Lanao del Norte Rep. Mohamad Khalid Dimaporo said Speaker Martin Romualdez has made it clear that the House will follow President Marcos Jr.’s instruction that it is the Senate that will take the lead on economic Charter change.
“I think our Speaker gave us clearly his leadership direction,” Dimaporo told a press conference. “The general directive of our leadership is we will let the Senate take the lead.
If that is how the Senate feels about it, there’s nothing we can do but respect that it is not their priority.”
He said it is up to the Senate to decide “on what they feel is best for the Filipino people and then when the time comes, both the House and the Senate will work together hand in hand to deliver what is best for the Filipino people under the presidency of PBBM (President Ferdinand ‘Bongbong’ Marcos Jr.).”
Lanao del Sur Rep. Zia Alonto Adiong agreed with Dimaporo that the House has already delivered its commitment to the President and the Filipino people to approve amendments to economic provisions of the Constitution to open the country to foreign investments.
“What is really the most important issue that we need to talk about — and we have already delivered — is the intention of really revisiting the Constitution and specifically to discuss specific provisions, which is the economic provision in the Constitution,” Adiong said.
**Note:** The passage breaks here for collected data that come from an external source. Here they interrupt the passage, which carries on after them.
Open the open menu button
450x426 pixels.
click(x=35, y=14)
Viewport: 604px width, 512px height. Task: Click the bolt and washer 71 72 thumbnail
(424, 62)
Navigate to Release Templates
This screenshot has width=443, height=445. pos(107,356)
Adiong said the House will be busy deliberating on pending pieces of legislation and exercising its oversight functions while waiting for a more definitive Senate action on proposals for constitutional economic reforms.
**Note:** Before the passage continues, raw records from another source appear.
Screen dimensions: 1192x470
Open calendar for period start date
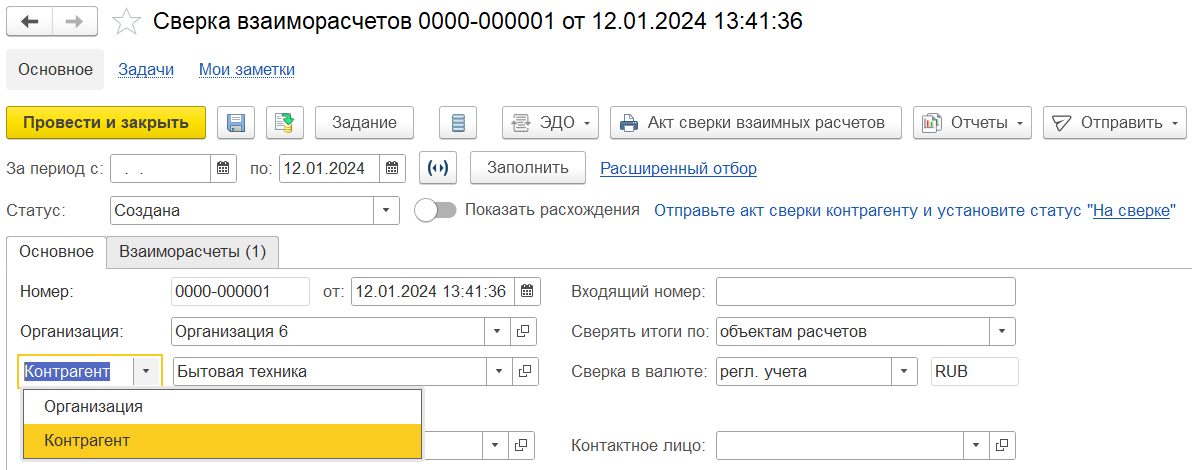click(223, 168)
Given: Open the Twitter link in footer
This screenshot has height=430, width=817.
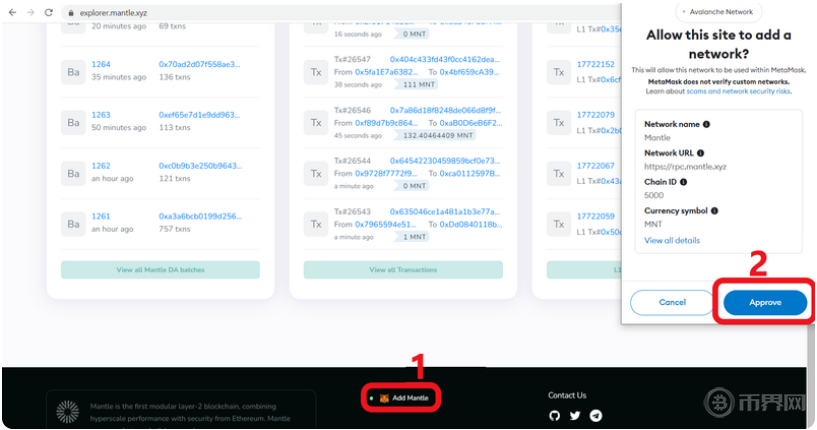Looking at the screenshot, I should click(575, 415).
“If we can improve in strengthening our laws for the benefit of the public, that’s the direction Speaker Martin, the leader of the House of Representatives, would like to pursue in the remaining weeks of our session before we call for sine die,” Adiong said.
The House has approved and transmitted to the Senate its economic Cha-cha bill – RBH 7 – which is the counterpart measure of RBH 6, before Congress went on a month-long summer break last March.
RBH 6 is still being deliberated in the sub-committee of the Constitution of Constitutional Amendments. It will have to hold three more hearings, which will be held outside of Metro Manila before chairperson Sen. Juan Edgardo Angara is expected to submit his committee report.
In an interview over the weekend, Zubiri said that at least eight senators are against Cha-cha, making it impossible to meet the 18 votes needed to approve the measure.
On Monday, Senate minority leader Aquilino Pimentel III said there is “no chance” that the Senate will pass RBH 6.
Dimaporo said that being a registered voter who voted for 12 senators in the 2022 national elections, he would like to senators vote on RBH 6 “before the end of this year or the midterms (May 2025 election).”